Grace and the Road WarriorPosted: August 24, 2012
After just having been cut off by a man wearing a suit and driving a luxury sedan, a mom in a faded green mini van pulls up beside me and turns on her blinker. I realize her intentions are to get in front of me so that she can make the next light.
She’s too busy talking on her bluetooth and managing a handful of kids to acknowledge that I exist. In the back of my mind I wonder if she’ll be grateful if I let her in.
There used to be a time when drivers would give you the courtesy wave when you let them into the lane in front of you. It was always expected that they would genuinely appreciate the fact that you have freely given them that space and that they would be grateful for your sacrifice.
But for whatever the reason, those days of the friendly wave are gone.
I have to shamefully admit one of my many flaws. I suffer from mild road rage. It upsets me when I let someone in front of me and the don’t acknowledge my friendliness. Something flips in my mind and I become less like Stewart and more like Mad Max.
For a short time, I decided that I wouldn’t let people in front of me anymore. I had to protect that space in front of me like it was the last of a precious commodity. Everybody wanted it and they would do anything to get it.

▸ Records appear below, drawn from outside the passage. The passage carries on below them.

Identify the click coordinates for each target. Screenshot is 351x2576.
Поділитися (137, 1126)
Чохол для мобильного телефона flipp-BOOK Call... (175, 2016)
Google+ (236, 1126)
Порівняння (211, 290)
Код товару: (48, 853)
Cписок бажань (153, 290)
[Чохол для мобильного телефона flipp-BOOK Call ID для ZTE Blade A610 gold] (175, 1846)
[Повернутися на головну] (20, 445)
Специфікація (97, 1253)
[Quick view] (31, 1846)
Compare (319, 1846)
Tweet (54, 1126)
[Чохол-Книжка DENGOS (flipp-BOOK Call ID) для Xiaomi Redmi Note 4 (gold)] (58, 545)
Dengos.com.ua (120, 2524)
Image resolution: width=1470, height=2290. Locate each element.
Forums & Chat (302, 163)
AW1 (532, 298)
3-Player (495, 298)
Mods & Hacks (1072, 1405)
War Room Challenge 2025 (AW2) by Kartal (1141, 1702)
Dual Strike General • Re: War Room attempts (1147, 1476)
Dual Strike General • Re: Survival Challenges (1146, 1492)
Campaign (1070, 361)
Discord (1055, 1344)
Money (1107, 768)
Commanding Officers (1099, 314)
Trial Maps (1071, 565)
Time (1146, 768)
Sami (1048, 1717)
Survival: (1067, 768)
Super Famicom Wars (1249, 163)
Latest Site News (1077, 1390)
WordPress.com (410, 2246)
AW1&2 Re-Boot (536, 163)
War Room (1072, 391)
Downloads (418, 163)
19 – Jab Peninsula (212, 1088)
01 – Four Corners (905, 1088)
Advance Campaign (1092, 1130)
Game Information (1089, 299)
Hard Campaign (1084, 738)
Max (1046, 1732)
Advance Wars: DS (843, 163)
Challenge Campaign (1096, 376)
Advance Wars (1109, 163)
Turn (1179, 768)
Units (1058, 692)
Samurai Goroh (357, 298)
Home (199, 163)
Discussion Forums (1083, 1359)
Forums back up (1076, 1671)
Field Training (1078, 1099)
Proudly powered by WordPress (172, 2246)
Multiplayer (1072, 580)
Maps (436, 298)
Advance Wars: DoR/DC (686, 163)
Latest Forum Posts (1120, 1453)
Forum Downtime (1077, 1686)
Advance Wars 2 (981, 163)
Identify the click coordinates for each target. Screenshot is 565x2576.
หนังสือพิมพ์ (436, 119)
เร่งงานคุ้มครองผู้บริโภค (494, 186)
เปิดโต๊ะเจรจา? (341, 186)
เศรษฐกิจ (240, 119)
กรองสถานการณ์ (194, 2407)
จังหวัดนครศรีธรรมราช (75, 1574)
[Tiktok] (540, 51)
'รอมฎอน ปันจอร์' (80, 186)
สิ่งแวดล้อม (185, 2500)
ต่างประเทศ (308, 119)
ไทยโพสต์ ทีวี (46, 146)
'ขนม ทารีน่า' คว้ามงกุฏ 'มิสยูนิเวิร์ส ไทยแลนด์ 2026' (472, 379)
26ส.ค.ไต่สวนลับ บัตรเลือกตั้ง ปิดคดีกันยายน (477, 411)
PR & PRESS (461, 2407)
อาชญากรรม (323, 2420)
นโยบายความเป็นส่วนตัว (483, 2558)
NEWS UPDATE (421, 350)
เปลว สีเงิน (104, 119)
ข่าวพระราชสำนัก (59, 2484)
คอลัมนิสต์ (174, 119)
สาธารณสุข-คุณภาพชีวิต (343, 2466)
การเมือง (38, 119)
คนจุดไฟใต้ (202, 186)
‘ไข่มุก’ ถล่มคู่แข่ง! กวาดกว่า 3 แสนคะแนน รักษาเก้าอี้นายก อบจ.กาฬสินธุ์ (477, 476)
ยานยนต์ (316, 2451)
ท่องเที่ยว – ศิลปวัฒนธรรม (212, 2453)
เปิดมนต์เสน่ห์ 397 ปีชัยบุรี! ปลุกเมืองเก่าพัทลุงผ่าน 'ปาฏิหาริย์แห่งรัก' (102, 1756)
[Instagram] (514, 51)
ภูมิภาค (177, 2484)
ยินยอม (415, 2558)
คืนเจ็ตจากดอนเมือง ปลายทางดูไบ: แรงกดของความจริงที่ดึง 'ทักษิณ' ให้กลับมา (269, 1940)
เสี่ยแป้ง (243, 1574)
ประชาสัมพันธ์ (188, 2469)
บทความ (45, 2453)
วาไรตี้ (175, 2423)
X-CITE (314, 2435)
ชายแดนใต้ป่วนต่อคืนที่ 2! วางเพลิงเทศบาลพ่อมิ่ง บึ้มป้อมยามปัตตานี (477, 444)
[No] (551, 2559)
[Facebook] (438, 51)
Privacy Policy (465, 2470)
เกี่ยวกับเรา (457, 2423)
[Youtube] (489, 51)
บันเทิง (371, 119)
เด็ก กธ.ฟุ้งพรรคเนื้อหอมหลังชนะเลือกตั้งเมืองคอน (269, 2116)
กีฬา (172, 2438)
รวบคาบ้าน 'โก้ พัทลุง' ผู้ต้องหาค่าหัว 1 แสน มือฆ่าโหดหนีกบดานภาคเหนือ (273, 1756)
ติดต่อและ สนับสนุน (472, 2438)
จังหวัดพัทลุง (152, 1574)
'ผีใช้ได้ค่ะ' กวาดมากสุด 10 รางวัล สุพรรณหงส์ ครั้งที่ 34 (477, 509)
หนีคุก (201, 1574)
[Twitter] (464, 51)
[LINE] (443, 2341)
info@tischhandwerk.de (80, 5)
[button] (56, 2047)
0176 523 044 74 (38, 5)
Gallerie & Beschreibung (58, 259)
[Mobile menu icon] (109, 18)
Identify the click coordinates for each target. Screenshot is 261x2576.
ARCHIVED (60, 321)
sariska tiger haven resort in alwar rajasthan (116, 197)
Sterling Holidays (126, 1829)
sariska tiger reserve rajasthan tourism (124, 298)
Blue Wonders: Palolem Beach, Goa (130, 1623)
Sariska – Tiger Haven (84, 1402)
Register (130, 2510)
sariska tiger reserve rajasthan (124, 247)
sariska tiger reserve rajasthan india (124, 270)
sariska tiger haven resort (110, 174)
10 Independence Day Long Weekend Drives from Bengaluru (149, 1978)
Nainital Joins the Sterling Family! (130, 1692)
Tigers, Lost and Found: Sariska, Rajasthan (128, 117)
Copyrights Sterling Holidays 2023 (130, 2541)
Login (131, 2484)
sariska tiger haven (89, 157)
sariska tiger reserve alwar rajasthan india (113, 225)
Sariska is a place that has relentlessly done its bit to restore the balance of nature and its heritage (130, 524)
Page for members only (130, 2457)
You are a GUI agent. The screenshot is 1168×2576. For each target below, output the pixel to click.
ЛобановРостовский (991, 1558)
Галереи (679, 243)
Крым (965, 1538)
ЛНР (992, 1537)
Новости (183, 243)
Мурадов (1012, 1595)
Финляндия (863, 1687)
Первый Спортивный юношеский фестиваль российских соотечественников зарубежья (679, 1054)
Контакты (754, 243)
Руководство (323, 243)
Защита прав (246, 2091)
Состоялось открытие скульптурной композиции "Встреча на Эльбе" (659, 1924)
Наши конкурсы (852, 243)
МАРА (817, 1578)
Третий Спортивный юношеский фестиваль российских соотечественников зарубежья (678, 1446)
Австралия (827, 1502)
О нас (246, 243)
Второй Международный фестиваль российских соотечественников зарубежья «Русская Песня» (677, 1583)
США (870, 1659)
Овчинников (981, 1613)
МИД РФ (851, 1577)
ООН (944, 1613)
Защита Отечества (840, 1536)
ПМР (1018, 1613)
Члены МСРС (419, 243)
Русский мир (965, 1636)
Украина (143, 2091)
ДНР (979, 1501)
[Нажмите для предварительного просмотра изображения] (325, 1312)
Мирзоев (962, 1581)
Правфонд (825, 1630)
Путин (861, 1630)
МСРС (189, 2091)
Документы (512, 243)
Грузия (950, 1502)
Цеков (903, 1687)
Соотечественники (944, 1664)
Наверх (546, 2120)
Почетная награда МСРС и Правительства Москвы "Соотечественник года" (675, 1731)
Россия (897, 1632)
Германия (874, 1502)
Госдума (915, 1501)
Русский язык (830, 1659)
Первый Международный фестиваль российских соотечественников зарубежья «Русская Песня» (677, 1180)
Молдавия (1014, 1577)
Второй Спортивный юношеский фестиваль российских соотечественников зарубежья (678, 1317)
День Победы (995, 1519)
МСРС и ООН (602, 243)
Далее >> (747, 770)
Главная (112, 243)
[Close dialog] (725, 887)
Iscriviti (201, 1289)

In my mind the road to work became a post-apocalyptic, desert highway and the others on this road were bandits trying to steal my space. No longer were they moms driving mini vans or business men driving luxury sedans. They were wild renegades with feathery mohawks and face paint who would stop at nothing to get my space.
My little, silver Mitsubishi became a 1973 GT Ford Falcon with all the bells and whistles. It has thick tires and a big engine that pops out of the hood. It has secret compartments that hide weapons like crossbows and sawed off shotguns. I sit in the drivers seat with a black leather jacket and a scowl.
The bandits try to shoot my tires out but I swerve and weave and narrowly avoid drifting off into a ravine but my Ford Falcon is swift and powerful. The bandits growl at me and wonder who I am and where I’m from. I glare back at them over my dark sunglasses and they see it in my eyes.
Me Max and this space in front of me is mine mate.
But then something hits me. I come out of this fantasy and realize how foolish I’m being. This isn’t my road. That space in front of me isn’t mine either. It never belonged to me.
The thing that hit me was grace. Grace is love and mercy. I don’t deserve it and I can’t earn it but God gives it freely. Grace is the thing that sets us apart from the rest of the world.
Max does not show grace but God does. Max is not merciful but God is. And if God shows grace and mercy then so should Stewart.
I realized that even in the smallest things we can show grace. At home, at work and even in traffic.
So the mom in the mini van keeps her blinker on and chats away on her bluetooth while handing out fruit roll ups. I let off the gas to give her space. She moves in front of me and I wait for the wave but it never comes.
But that’s ok. Remembering all the times that God has shown me grace, I glare at her through my sunglasses and let it go. And then I think to myself:
I’m Stewart and this space in front of me is yours.